Hydrogen Peroxide Kills Fungus and Molds on Plant Soils:

Hydrogen peroxide has many great uses and benefits for plants. One of the benefits it offers is its ability to kill all fungus, molds, and other pathogens living in your plant’s soil. Read all about how hydrogen peroxide helps plants.

As a side benefit hydrogen peroxide also kills nasty fungus gnat larvae in the soil and root rot bacterium.

We recommend occasionally doing a drench with hydrogen peroxide for all the benefits we discuss in our linked post.

Killing mold spores off with occasional drenches like this is a good plant management tool to keep in your toolbox.

watering houseplant
hydrogen peroxide drench will help kill molds and fungus.

Hydrogen Peroxide Drench:

Here’s the recipe and instructions:

  • Mix in a pouring container, 1 tsp. 3% hydrogen peroxide per cup of water.
  • You will need at least a quart of this drench per plant. Maybe more if you have a large pot of soil.
  • Hopefully your pot has a drain hole in the bottom. If not you will not want to use this drench. Repot your plant in fresh sterile soil in a draining pot instead.
  • Pour the drench through the plant-soil so the soil is thoroughly drenched and water drains out of the pot. Give the plant a good soaking and be sure to let it drain well.

Non Toxic Sprays to Eliminate Molds:

Here are three spray formulas you can use to kill or inhibit molds on plant soils.

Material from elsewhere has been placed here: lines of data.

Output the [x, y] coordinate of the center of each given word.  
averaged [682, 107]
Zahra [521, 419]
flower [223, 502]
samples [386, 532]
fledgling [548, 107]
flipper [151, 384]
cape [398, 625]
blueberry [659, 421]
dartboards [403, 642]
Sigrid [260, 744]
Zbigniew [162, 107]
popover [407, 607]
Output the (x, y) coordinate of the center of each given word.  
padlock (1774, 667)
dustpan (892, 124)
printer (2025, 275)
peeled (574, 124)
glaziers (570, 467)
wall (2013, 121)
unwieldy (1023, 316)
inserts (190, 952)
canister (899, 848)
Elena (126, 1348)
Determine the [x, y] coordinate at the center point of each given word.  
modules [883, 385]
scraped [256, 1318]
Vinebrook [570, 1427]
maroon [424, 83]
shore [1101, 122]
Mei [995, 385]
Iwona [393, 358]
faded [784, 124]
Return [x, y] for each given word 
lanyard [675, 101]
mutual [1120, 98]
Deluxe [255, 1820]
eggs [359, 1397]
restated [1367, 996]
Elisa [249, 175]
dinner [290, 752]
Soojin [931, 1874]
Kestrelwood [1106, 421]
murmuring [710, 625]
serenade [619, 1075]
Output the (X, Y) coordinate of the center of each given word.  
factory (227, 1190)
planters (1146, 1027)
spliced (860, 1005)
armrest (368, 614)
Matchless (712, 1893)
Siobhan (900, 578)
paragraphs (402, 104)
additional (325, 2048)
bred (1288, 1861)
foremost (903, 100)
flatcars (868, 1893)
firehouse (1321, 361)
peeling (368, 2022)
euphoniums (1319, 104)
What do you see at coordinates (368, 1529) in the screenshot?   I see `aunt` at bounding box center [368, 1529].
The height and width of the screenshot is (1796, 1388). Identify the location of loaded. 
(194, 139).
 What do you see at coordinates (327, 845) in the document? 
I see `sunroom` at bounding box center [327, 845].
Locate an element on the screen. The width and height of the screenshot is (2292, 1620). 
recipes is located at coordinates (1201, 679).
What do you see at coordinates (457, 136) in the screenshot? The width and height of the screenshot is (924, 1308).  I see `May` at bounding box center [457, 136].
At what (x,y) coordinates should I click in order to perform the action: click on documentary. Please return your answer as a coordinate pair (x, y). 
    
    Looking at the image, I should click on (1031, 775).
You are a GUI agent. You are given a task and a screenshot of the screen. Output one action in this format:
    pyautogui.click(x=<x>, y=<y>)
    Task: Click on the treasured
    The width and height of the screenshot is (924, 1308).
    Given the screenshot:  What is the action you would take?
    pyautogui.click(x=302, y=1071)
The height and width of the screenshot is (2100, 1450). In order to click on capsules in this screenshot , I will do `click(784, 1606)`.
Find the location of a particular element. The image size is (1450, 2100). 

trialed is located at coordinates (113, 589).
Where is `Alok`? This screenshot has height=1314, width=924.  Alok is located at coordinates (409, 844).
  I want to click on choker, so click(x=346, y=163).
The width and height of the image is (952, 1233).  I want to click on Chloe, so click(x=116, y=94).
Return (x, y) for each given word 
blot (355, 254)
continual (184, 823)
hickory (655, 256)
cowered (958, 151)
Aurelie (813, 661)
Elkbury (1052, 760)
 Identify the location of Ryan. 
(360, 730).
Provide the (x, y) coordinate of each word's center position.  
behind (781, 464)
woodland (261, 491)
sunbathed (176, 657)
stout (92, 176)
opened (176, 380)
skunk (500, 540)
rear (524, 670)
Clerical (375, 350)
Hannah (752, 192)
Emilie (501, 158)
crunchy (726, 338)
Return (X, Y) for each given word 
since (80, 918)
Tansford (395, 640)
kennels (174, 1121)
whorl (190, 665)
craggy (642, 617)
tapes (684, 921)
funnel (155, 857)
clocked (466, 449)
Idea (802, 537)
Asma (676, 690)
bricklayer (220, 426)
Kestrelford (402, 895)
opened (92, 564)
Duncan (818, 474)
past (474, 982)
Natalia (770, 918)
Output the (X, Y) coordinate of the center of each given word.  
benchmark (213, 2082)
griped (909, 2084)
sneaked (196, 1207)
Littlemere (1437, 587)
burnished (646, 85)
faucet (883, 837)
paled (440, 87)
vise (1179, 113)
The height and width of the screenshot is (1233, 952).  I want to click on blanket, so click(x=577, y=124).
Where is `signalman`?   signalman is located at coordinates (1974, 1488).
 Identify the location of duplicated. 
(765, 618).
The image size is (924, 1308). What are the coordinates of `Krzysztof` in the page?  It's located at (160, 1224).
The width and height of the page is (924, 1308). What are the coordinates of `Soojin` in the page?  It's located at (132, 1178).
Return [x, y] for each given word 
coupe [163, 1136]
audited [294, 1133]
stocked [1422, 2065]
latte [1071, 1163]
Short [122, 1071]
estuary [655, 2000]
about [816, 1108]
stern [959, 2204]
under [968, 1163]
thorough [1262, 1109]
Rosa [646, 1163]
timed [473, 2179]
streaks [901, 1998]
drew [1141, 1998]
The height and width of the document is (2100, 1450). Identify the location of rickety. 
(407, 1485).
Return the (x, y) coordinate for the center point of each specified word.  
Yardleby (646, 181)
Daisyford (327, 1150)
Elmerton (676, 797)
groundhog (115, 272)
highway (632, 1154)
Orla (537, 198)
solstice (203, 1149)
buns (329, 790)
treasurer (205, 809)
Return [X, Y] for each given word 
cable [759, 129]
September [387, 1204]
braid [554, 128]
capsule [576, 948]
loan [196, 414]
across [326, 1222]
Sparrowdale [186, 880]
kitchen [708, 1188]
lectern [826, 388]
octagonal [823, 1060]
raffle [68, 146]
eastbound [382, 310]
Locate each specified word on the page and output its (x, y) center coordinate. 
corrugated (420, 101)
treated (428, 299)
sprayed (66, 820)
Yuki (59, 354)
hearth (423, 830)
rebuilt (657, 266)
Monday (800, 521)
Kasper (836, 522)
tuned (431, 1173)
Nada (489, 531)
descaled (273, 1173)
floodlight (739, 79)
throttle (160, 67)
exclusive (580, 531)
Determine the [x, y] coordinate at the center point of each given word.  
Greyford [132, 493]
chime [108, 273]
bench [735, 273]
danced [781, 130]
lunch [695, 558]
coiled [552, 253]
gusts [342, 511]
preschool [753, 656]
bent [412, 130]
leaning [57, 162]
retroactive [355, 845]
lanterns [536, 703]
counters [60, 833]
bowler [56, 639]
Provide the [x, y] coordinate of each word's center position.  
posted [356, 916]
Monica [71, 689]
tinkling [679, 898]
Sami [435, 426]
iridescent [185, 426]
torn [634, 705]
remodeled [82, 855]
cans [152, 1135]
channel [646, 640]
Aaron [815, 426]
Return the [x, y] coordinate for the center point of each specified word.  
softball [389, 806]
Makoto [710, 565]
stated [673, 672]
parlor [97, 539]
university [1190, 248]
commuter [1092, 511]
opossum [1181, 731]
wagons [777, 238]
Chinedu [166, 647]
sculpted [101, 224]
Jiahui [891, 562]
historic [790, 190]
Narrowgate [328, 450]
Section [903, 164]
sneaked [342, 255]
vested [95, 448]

  • Neem oil spray. Spray every leaf and stem on the plant.
  • Milk diluted 1:10 parts with water also makes an effective organic spray for powdery mildew.
  • 1 tsp. of Bicarbonate of soda mixed with a liter of water.

You want to thoroughly spray the molds until they are completely wet with these spray formulas. Repeat weekly until you see the molds shrink and die.

Choosing a Soil Free Substrate:

Plants can grow without soils. You can change your growing system to protect your health or you just don’t want soil molds to look at.

One option is to switch your plants over to a semi hydroponic substrate like LECA clay balls. Or another fully hydroponic growing system.

This will eliminate any possibility of molds and fungus traveling from your plant soils to you. Since no soil is involved in these growing systems.

plants in leca balls
Plants growing in Leca have no soil or related fungus and molds.

Read Our Series of Posts On LECA here!

Combine These Tips and Methods For Healthier Plants.

We recommend you combine these plant management techniques, hydrogen peroxide drenches and sprays to kill and deter molds on plant soils while actually benefitting your plants in many ways.

Cleansing the soils of molds, and other pathogens, combine with sprays that also deter and kill off pests, remove dust and leaf borne mold spores.

This is how to get rid of mold on plant soil and, at the same time, improve the health and management of your indoor plants.

African violets in pots with drainage plates
African violet leaves can cover the soil and hide molds.